Fathers Help Provide Emotional Clarity
When it comes to looking at life’s problems and the emotions that come with it, most children felt that their father helped to clarify the situations and come up with solutions to things they may be going through, according to this study here. Being able to address and fix issues creates a strong barrier against anxiety and spiraling into depression. This helped daughters and sons have a stronger mental health fortitude in dealing with daily stresses of life.
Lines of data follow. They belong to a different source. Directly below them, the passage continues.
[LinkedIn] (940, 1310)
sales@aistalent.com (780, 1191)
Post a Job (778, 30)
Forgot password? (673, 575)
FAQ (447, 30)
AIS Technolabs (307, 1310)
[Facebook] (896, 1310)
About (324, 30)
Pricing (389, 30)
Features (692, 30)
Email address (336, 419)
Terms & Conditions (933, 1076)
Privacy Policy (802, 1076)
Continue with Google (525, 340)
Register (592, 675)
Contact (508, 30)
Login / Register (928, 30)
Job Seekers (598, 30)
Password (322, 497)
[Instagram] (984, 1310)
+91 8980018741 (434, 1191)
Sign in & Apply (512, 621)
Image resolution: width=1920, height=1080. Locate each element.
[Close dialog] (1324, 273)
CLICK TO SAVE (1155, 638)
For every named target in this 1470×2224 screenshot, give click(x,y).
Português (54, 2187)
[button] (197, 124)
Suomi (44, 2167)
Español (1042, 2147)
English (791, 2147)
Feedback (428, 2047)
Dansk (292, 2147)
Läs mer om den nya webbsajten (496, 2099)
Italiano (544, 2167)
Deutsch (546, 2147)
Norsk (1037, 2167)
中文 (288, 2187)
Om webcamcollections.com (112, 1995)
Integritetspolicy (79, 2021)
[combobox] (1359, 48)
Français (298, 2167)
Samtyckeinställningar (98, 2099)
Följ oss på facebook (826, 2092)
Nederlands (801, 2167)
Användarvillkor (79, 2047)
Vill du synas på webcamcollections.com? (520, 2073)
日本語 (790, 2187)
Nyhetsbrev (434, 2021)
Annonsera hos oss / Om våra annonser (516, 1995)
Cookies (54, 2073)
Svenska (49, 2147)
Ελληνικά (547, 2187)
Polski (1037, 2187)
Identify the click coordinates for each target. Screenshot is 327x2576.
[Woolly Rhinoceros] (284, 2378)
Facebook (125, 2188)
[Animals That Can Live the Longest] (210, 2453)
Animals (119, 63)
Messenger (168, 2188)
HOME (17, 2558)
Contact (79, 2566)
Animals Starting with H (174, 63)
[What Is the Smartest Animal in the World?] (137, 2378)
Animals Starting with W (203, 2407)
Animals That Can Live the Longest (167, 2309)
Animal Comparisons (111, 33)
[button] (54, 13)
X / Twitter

Fathers Help with Relationship Foundations
Fathers who get along well with others by displaying healthy conflict resolution skills can help both sons and daughters display that in their own interpersonal relationships. Whether it’s how they interact with the children’s mother or other family and friends, children usually look to their parents for guidance as their first teachers. Seeing this healthy dynamic on the father’s end can model how the child does the same in their own relationships. This is equally beneficial as the child grows older into adulthood.
It is no secret that, fathers may have different parenting styles that stem from cultural, and familial upbringing that they themselves had. However, through various studies there have seemed to be a commonality on certain things that seem to work in the favor of an overall healthier child. Dads who do their part in healthy conflict resolution help children to see how to do the same. Fathers who seem to have a healthy way of applying solutions to problems help their children to clarify and regulate their emotions. These are crucial foundations in helping children to be better equipped to deal with life’s challenges that may come about.
Certain programs and therapy/counseling (such as marriage and family) are available for parents who may be dealing with extreme child behavioral cases (You can find out where to get this help here). It is important to keep in mind that these positive effects of fatherhood on children would go for those fathers who, they themselves, have a strong mental and emotional health foundation as well.